Dataset items =

- Opening Delimiter -

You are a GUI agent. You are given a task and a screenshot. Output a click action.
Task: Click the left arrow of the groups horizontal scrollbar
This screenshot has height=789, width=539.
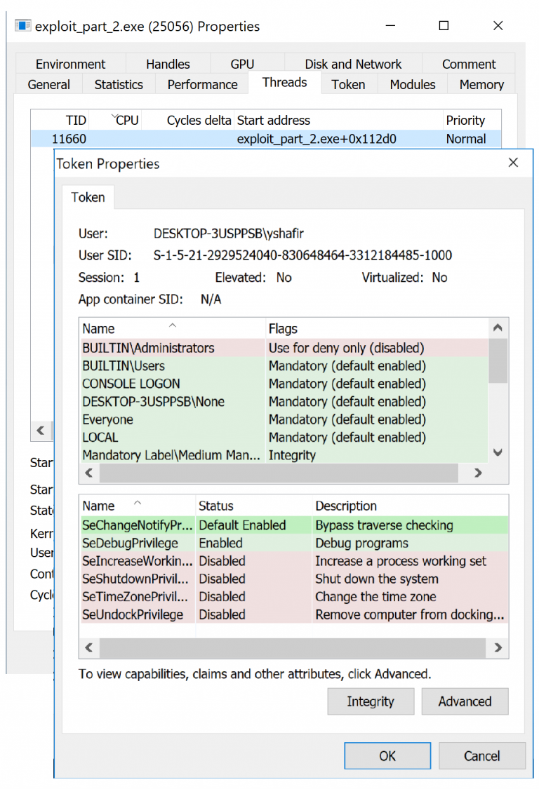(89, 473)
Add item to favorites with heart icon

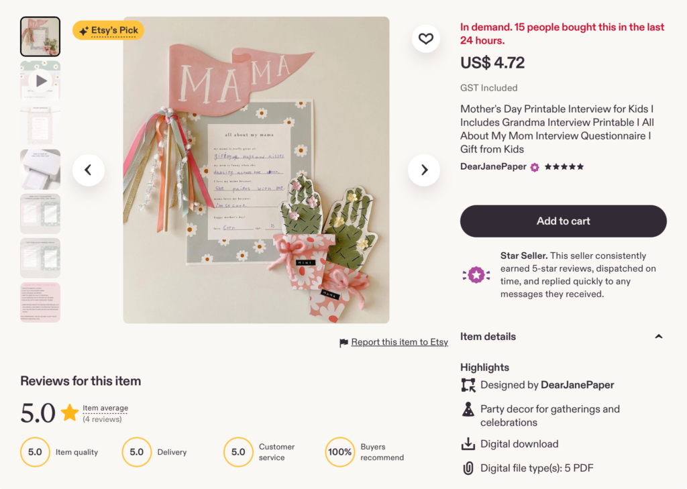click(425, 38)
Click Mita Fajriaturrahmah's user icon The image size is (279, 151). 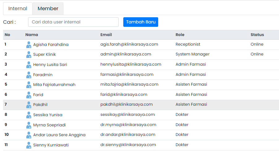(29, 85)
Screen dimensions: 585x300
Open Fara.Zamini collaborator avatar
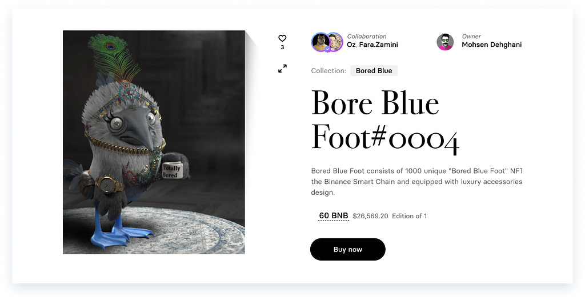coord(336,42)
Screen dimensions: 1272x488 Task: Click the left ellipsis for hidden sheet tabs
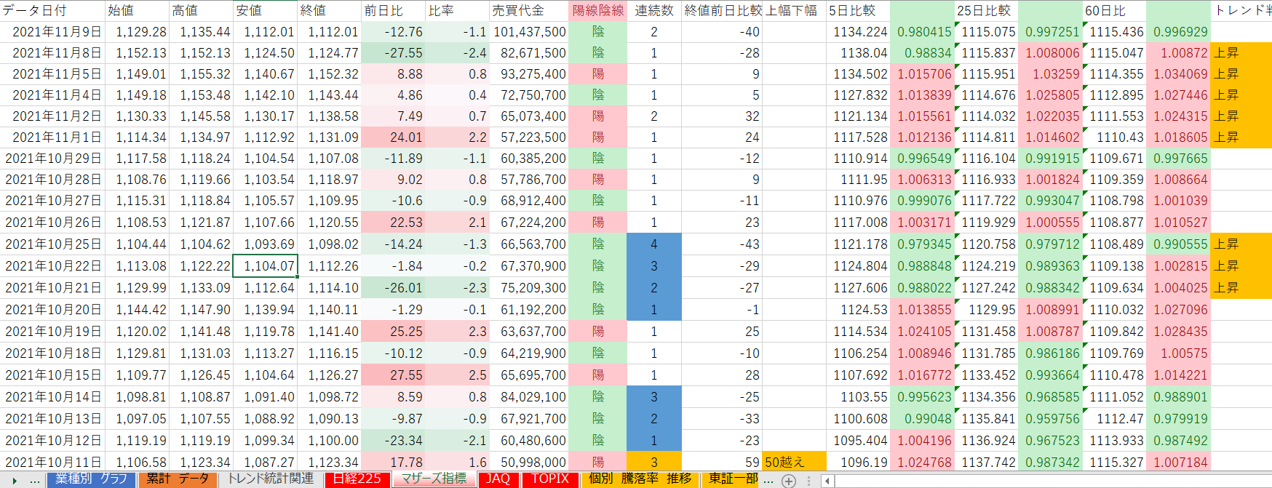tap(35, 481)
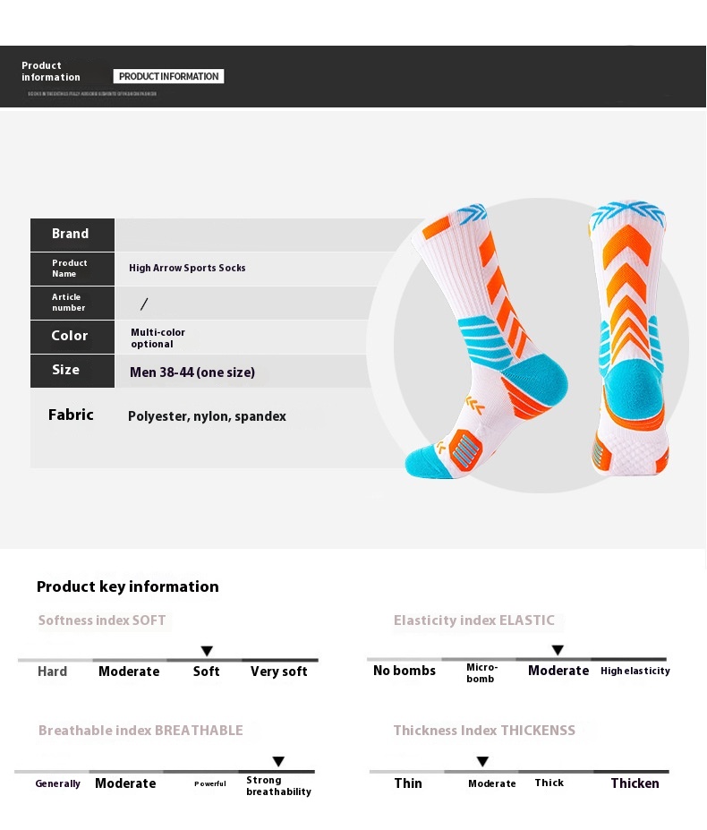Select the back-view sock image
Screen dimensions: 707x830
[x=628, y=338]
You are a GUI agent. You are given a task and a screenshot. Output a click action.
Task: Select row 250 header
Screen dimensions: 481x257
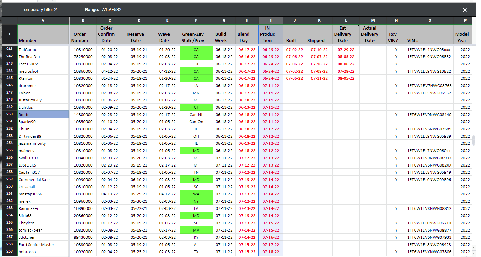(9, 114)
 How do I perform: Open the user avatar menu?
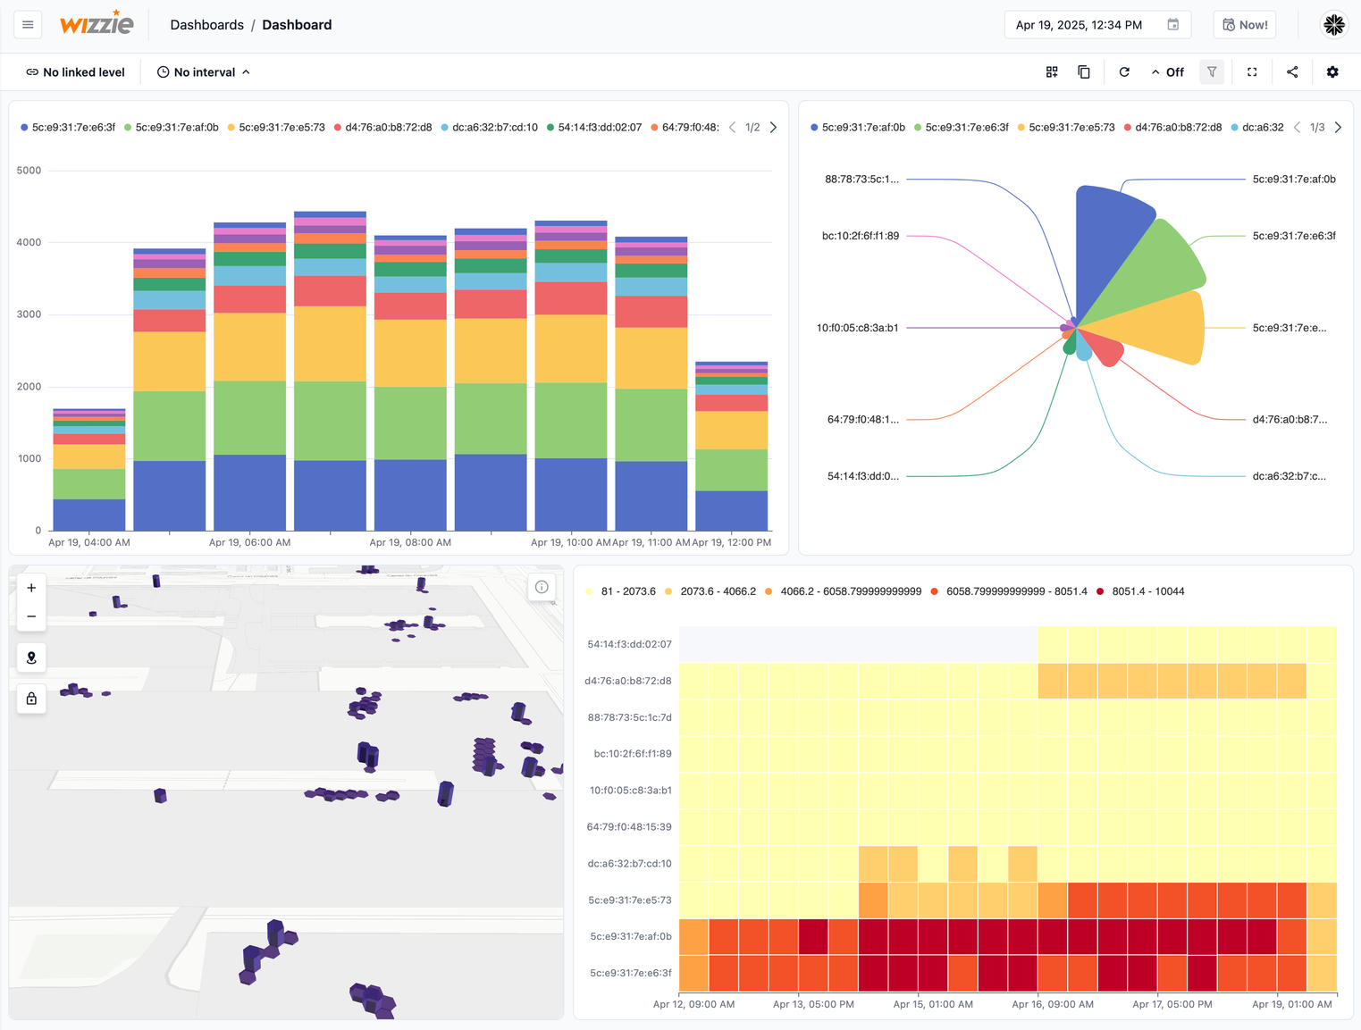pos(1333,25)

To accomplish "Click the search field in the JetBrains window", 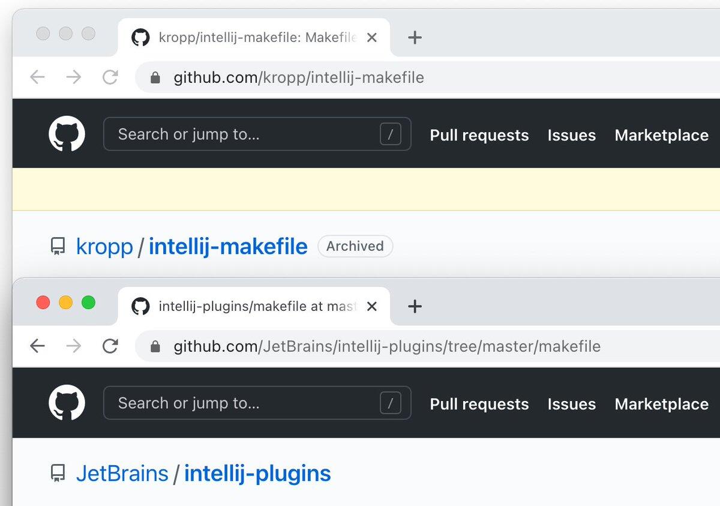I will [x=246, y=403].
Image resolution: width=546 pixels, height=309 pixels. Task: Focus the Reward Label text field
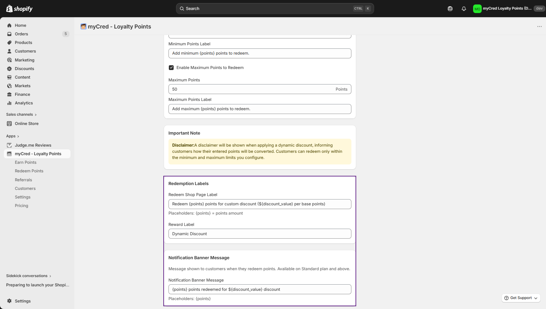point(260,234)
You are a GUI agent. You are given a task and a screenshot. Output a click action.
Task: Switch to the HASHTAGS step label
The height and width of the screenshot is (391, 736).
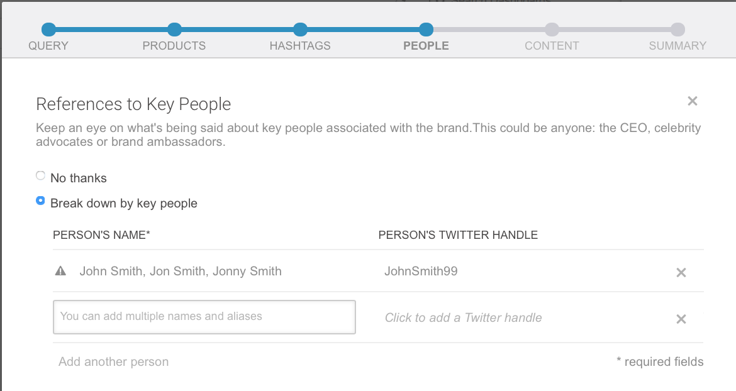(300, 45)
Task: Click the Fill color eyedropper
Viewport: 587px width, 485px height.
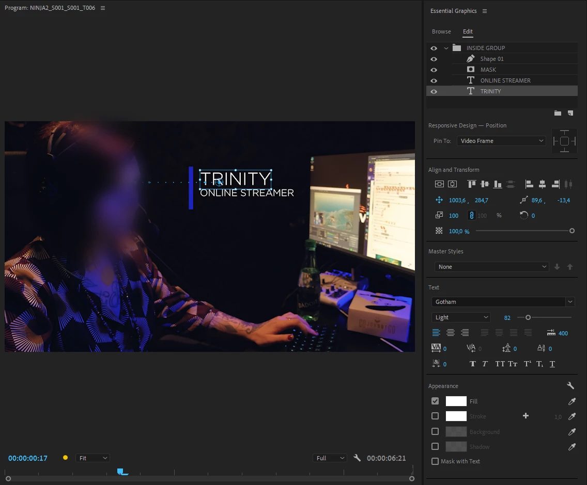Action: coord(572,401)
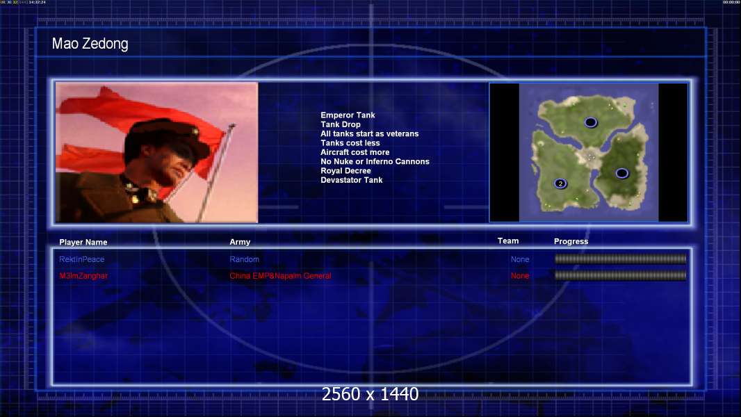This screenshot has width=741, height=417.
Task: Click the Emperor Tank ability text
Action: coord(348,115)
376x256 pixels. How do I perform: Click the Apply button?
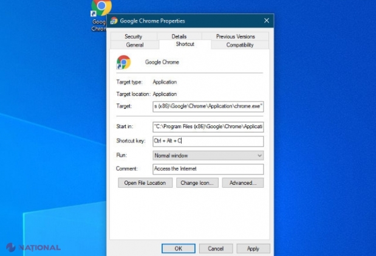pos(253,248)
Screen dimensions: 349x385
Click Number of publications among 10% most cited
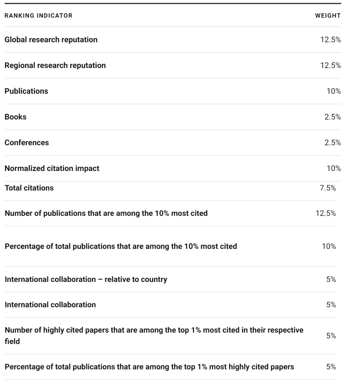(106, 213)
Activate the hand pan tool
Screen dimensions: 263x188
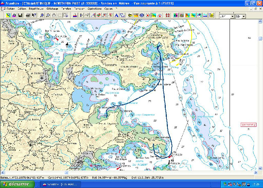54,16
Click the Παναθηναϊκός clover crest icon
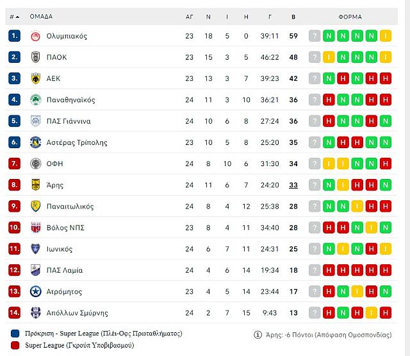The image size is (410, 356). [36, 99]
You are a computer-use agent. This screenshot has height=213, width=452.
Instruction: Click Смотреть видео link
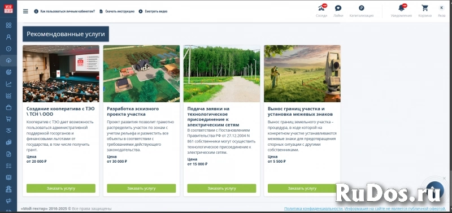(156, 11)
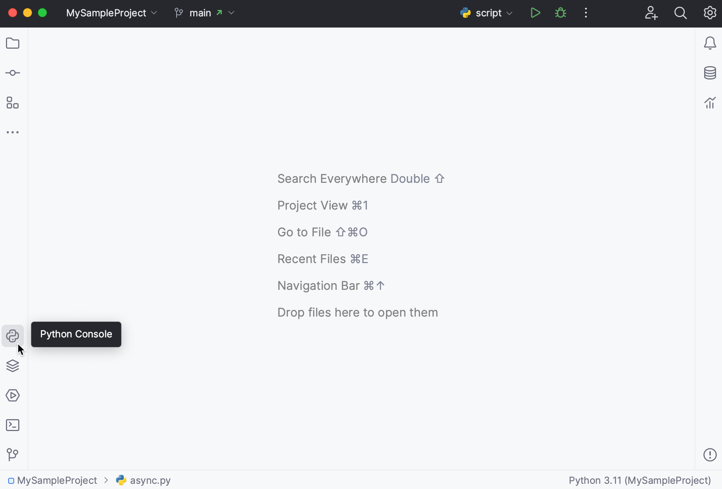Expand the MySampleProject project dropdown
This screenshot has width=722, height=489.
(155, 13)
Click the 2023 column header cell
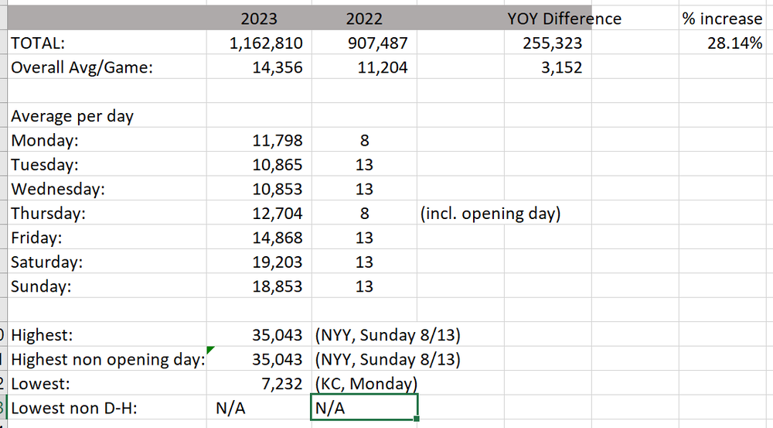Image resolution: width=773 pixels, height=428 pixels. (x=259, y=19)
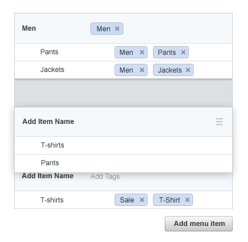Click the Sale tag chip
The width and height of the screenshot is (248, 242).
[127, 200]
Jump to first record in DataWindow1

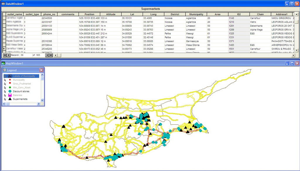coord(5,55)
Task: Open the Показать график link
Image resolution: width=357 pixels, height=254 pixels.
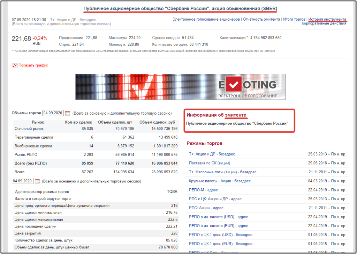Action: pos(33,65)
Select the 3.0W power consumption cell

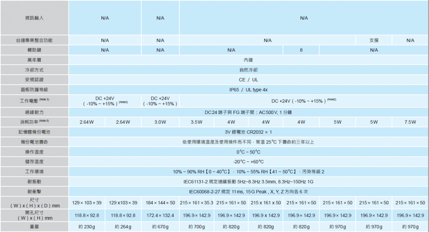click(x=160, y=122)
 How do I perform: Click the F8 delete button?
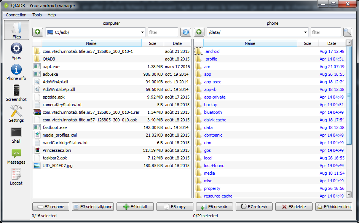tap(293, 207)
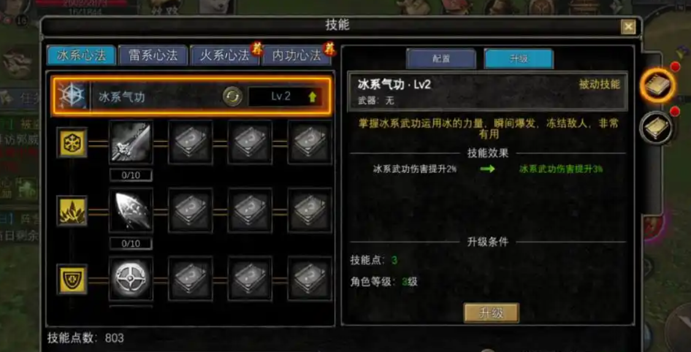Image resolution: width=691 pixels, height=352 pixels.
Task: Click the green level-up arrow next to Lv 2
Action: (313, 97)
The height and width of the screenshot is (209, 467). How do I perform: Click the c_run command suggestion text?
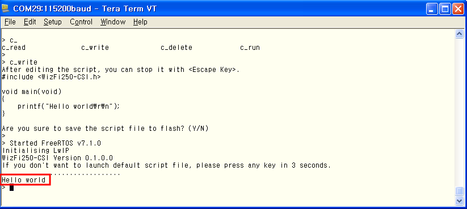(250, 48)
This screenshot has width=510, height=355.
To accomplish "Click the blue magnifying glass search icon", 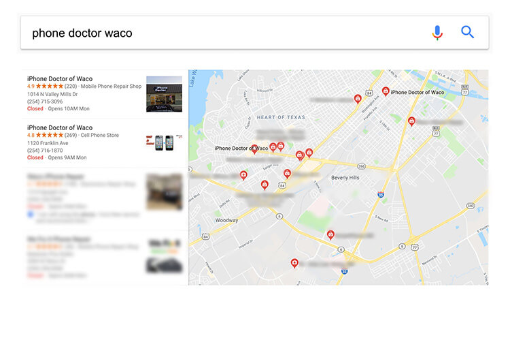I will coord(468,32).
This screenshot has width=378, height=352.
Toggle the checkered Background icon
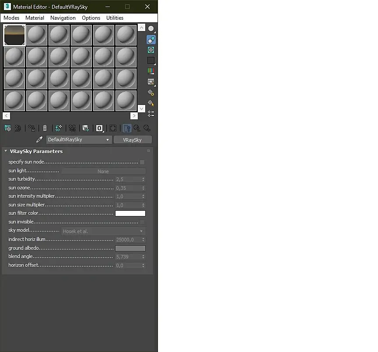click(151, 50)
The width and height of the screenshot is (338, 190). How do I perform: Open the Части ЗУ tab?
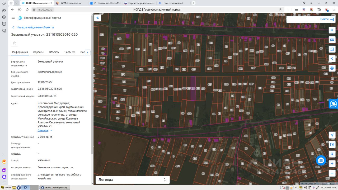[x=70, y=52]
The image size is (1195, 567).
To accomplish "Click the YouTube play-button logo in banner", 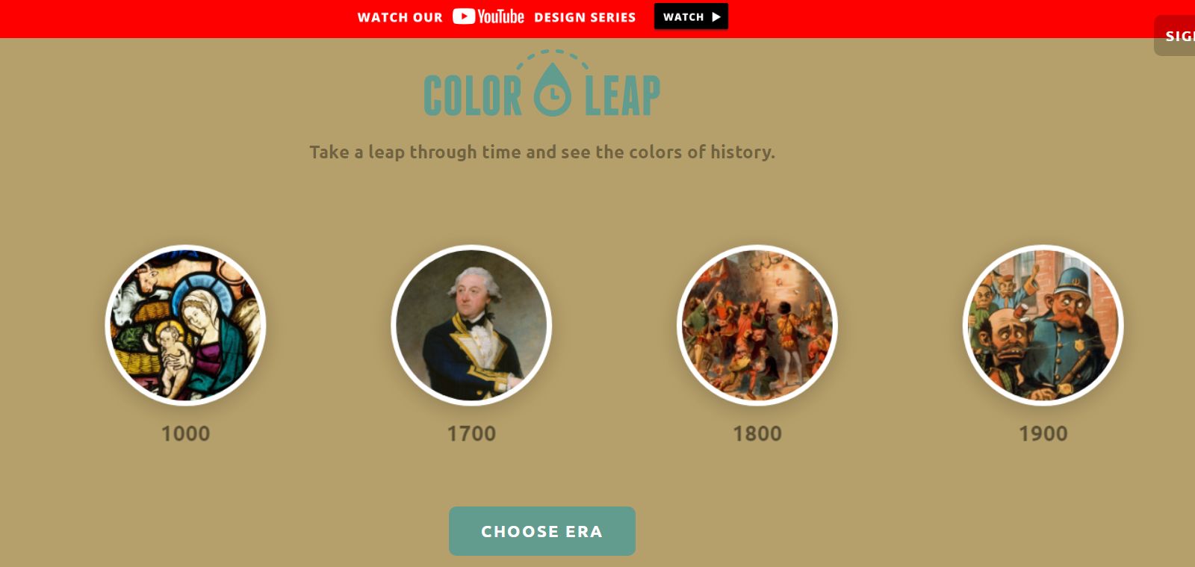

- Closing Delimiter -

Task description = Leave out every picture, and repeat word for word only the lines from the one holding "This screenshot has width=378, height=352." through the end of the entries above, both ends included.

Solution for this exercise =
This screenshot has width=378, height=352.
Toggle the checkered Background icon
click(151, 50)
The width and height of the screenshot is (338, 190). How do I perform: Open the Части ЗУ tab?
[x=70, y=52]
The image size is (1195, 567).
To accomplish "Click the YouTube play-button logo in banner", 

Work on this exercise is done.